▽

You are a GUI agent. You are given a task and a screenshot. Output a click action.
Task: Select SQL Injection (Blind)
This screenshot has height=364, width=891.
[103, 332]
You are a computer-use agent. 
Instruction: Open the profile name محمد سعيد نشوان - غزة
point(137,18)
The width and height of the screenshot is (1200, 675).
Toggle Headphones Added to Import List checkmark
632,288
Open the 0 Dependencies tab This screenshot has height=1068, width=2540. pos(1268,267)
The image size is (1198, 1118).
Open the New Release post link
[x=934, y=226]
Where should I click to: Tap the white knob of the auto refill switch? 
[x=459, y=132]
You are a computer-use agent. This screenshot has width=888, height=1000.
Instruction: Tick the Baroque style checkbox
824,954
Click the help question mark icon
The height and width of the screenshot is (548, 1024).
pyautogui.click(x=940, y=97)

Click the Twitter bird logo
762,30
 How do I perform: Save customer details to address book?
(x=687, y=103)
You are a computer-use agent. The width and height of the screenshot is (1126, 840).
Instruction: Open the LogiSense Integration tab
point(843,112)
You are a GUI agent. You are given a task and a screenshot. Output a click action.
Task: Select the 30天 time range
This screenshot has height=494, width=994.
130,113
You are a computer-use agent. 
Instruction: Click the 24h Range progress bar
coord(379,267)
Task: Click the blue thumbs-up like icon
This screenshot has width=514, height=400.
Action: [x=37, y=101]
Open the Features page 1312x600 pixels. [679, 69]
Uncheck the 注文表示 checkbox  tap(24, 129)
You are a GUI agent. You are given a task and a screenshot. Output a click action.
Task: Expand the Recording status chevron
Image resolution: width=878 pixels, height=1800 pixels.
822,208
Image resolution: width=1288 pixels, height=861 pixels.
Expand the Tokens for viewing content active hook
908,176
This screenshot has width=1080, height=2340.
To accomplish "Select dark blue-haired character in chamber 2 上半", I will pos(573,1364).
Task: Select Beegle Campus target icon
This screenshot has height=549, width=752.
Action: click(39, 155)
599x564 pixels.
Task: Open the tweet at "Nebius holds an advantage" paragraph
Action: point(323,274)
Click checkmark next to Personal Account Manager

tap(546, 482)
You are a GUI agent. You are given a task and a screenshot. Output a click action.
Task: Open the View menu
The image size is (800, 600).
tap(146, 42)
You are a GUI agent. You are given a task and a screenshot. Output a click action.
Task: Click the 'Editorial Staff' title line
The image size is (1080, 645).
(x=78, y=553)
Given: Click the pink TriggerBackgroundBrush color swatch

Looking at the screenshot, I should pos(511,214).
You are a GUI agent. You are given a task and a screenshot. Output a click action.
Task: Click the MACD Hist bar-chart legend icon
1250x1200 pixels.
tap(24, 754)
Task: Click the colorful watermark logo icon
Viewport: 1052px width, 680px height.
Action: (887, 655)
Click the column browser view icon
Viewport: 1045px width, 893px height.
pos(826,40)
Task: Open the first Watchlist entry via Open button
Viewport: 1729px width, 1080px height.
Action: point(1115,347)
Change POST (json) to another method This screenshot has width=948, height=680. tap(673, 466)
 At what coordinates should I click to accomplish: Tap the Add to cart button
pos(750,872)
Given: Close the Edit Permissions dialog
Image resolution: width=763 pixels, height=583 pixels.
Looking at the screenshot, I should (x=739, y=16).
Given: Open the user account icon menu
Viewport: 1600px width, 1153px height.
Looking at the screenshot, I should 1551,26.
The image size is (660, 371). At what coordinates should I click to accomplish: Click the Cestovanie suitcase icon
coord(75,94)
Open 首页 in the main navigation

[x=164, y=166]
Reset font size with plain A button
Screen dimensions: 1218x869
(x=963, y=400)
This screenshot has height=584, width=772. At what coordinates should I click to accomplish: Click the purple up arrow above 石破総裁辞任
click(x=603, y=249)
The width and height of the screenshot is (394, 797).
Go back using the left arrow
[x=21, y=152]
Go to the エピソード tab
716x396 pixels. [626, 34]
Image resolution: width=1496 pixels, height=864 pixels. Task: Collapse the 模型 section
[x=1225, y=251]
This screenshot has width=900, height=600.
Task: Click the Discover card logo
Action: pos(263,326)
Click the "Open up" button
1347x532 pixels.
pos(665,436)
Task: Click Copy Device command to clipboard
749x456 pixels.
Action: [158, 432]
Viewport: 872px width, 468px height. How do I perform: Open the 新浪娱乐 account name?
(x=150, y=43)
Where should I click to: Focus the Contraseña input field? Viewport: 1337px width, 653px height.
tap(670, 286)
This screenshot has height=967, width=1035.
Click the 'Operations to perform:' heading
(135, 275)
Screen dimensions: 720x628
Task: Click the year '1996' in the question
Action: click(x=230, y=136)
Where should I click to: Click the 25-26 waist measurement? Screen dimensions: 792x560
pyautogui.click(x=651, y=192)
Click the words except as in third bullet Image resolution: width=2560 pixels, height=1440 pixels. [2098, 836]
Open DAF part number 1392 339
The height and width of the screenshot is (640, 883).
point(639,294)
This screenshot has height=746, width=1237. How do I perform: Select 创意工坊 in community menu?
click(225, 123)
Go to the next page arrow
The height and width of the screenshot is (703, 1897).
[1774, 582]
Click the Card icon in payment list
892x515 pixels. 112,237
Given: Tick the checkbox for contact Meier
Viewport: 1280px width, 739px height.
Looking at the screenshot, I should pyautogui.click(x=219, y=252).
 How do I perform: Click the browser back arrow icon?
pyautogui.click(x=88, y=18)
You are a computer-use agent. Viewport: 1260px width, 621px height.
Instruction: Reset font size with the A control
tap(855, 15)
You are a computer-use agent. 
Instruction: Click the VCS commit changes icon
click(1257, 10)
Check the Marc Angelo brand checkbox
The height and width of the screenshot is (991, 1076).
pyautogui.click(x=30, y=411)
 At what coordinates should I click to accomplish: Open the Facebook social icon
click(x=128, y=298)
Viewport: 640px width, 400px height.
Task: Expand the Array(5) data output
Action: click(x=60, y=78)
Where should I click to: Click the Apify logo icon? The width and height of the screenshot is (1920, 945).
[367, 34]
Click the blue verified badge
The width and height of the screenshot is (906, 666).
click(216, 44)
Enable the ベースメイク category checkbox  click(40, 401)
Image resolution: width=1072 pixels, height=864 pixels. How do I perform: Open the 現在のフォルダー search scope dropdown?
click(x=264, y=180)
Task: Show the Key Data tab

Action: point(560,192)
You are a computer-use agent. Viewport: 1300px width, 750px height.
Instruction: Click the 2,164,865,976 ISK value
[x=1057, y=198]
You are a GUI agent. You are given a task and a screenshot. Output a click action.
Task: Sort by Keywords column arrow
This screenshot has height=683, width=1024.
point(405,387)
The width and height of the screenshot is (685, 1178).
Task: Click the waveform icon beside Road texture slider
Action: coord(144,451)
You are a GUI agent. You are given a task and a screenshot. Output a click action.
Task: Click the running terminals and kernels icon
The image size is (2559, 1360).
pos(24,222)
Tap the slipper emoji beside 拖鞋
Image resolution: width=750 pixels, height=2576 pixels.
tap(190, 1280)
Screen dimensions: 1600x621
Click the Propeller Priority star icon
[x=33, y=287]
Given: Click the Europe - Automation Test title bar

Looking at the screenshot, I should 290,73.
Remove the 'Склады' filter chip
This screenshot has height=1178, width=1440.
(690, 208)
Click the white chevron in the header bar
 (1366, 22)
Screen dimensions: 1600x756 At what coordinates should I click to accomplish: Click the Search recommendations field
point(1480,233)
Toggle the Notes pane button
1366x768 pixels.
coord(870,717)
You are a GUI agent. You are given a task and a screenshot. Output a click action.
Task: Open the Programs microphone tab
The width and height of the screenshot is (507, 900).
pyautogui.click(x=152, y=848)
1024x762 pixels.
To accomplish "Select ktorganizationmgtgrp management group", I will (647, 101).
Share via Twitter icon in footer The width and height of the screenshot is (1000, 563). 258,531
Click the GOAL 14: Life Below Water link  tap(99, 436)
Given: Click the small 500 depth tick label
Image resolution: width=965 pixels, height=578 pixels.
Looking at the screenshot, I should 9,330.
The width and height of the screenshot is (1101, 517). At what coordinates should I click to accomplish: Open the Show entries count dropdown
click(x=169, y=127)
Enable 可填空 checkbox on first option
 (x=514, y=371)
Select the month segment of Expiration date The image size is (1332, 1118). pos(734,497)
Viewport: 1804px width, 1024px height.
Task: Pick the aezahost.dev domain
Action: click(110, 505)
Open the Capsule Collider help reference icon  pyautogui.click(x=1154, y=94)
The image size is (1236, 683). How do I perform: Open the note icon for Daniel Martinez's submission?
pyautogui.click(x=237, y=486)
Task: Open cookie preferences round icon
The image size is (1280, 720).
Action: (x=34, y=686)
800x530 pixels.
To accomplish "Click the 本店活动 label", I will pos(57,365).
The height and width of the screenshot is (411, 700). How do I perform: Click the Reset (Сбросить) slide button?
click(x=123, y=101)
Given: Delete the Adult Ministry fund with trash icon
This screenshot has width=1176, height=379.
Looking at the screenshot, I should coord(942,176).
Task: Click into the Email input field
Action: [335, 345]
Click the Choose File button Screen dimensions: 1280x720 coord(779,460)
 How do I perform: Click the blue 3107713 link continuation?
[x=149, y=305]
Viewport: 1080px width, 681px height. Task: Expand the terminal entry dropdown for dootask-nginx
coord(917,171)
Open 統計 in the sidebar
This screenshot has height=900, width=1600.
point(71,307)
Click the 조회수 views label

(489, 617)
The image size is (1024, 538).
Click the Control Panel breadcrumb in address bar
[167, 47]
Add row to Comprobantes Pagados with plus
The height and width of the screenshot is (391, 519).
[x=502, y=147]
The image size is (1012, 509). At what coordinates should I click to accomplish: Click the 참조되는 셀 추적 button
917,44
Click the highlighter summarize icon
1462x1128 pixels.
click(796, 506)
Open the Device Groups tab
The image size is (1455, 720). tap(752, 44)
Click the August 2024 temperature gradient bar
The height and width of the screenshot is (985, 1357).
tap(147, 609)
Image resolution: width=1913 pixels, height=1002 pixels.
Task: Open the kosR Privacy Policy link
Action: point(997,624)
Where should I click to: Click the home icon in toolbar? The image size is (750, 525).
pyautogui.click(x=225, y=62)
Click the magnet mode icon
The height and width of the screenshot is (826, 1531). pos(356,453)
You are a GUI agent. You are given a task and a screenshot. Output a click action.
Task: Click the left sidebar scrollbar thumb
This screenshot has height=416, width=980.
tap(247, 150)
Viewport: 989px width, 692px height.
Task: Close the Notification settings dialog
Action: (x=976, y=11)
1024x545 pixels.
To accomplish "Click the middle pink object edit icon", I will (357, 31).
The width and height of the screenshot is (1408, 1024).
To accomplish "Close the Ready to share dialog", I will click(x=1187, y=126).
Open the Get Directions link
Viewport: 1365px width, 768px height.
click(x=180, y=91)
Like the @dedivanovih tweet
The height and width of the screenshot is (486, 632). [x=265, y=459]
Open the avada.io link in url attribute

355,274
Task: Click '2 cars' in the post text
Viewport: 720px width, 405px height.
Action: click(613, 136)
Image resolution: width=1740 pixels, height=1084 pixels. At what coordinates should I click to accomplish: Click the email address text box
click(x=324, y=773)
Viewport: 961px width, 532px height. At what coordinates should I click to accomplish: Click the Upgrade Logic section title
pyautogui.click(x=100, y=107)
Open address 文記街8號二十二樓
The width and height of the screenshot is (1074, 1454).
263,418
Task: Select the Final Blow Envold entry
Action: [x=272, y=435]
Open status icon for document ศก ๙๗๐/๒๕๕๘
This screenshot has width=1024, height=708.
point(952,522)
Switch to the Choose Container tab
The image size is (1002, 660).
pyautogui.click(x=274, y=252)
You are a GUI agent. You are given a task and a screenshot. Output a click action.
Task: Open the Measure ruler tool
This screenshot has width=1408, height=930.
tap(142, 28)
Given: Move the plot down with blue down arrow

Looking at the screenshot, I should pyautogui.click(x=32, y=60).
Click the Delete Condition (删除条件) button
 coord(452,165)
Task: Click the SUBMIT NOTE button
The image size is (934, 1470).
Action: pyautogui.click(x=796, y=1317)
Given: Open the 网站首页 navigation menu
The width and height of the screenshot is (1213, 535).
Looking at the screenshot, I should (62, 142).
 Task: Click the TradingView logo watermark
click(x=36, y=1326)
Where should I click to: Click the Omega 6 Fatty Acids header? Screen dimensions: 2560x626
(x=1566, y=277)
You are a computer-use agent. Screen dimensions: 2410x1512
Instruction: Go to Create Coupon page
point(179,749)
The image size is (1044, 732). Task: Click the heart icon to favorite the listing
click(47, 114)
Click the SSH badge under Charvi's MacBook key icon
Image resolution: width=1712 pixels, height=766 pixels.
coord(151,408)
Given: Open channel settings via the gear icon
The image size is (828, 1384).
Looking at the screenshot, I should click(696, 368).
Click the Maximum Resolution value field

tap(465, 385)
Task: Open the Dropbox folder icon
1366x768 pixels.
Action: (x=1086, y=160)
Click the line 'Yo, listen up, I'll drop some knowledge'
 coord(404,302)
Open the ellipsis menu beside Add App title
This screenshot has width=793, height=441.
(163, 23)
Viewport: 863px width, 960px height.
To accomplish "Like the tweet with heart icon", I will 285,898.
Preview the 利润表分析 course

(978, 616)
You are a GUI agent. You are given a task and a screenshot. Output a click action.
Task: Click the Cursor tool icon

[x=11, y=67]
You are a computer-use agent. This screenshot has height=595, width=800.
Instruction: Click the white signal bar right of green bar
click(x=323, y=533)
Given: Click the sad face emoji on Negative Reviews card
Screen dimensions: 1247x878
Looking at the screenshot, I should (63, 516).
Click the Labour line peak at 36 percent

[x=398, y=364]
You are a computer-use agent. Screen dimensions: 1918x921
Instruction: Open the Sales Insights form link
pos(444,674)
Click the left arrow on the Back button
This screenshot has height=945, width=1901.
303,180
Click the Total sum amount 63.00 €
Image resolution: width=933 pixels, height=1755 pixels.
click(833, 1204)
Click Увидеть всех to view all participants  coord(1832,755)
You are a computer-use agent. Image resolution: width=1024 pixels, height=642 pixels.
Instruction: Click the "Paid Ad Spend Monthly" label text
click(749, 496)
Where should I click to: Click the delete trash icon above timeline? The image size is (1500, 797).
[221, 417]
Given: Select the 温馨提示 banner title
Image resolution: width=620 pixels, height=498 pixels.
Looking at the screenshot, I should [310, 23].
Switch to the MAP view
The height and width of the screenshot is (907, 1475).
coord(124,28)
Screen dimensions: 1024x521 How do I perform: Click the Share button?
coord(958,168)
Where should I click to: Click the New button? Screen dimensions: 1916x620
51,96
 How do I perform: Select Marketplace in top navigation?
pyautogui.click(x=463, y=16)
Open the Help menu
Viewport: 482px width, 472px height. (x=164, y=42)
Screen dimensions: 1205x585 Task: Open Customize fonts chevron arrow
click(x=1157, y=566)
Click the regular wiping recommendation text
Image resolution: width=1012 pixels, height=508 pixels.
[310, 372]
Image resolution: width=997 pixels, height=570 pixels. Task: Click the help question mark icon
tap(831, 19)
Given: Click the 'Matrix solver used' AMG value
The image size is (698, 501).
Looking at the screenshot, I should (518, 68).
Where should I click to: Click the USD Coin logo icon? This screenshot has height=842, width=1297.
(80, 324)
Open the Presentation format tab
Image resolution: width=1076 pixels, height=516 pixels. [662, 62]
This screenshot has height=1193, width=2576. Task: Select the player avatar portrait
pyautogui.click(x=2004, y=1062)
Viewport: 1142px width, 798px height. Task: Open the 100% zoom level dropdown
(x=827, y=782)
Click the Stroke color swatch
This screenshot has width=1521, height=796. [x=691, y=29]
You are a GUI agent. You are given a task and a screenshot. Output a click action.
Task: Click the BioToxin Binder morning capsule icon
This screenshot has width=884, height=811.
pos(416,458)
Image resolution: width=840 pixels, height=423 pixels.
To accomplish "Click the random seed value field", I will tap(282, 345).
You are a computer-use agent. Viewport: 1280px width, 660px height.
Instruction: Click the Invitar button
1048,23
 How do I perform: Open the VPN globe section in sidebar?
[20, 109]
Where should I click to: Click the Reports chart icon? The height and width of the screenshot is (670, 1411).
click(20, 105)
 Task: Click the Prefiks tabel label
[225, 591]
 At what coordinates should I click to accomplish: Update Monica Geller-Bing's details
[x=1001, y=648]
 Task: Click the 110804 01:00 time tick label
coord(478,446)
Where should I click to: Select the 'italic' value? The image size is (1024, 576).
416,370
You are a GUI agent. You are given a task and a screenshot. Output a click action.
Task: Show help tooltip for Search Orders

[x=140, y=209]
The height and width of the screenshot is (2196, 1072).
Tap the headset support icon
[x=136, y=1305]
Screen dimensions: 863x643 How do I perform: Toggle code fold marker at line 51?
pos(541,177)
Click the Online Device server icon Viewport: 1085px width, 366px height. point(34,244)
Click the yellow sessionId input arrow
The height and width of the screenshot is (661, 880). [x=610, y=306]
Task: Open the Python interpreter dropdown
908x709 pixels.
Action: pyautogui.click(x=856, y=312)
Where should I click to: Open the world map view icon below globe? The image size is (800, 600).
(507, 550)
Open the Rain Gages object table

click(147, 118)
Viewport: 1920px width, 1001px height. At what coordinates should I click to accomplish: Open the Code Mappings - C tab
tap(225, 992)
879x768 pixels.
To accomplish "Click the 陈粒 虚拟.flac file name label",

△

ASSIGNED TASK → Looking back over the data above, restate word for word the lines that begin at the line with "How do I perform: Click the browser" and end at the line with "Check the Marc Angelo brand checkbox", inclusive.

ANSWER TO THIS TASK →
 How do I perform: Click the browser back arrow icon?
pyautogui.click(x=88, y=18)
You are a computer-use agent. Viewport: 1260px width, 621px height.
Instruction: Reset font size with the A control
tap(855, 15)
You are a computer-use agent. 
Instruction: Click the VCS commit changes icon
click(1257, 10)
Check the Marc Angelo brand checkbox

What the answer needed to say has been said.